## Problem details
Only the lines from the one with "[Thiếu nhi Lào" onward are wanted, through the last line of the entries, set down exactly.

## Source records
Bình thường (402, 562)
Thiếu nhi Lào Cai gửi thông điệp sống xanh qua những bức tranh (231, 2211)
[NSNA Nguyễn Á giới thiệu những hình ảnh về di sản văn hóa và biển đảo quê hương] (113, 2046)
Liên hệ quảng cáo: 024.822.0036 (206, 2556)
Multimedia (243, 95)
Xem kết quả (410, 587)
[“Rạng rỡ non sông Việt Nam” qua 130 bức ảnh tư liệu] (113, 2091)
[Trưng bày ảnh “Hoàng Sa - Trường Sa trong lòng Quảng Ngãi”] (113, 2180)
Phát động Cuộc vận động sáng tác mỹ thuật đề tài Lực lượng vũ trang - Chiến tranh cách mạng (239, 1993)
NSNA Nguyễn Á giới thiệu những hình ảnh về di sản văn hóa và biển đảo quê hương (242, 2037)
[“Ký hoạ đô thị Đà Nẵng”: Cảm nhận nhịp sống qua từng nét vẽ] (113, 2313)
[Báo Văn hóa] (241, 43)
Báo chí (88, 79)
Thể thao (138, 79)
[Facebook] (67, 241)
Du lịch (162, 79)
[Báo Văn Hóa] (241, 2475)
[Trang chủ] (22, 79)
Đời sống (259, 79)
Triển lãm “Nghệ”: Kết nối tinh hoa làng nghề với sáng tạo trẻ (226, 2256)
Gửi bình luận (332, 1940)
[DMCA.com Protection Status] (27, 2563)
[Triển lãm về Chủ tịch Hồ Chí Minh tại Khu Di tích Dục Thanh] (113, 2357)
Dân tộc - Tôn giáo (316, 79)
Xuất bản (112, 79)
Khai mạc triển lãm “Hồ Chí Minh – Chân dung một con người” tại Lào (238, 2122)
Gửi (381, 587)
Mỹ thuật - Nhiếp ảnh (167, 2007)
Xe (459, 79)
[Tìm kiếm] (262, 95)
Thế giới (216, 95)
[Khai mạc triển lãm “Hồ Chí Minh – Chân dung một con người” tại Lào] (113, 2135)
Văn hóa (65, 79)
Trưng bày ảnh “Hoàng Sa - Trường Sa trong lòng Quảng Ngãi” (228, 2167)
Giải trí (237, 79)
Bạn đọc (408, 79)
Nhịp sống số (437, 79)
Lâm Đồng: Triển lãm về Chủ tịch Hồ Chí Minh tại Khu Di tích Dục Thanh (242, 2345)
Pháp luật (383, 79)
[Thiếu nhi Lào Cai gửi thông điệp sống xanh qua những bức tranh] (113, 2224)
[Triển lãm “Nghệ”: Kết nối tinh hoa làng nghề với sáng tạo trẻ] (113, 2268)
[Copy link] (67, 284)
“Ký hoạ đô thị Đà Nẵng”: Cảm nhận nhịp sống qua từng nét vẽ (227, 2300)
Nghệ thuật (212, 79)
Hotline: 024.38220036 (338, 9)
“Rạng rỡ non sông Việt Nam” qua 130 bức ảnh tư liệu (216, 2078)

## Response box
[Thiếu nhi Lào Cai gửi thông điệp sống xanh qua những bức tranh] (113, 2224)
[Triển lãm “Nghệ”: Kết nối tinh hoa làng nghề với sáng tạo trẻ] (113, 2268)
[Copy link] (67, 284)
“Ký hoạ đô thị Đà Nẵng”: Cảm nhận nhịp sống qua từng nét vẽ (227, 2300)
Nghệ thuật (212, 79)
Hotline: 024.38220036 (338, 9)
“Rạng rỡ non sông Việt Nam” qua 130 bức ảnh tư liệu (216, 2078)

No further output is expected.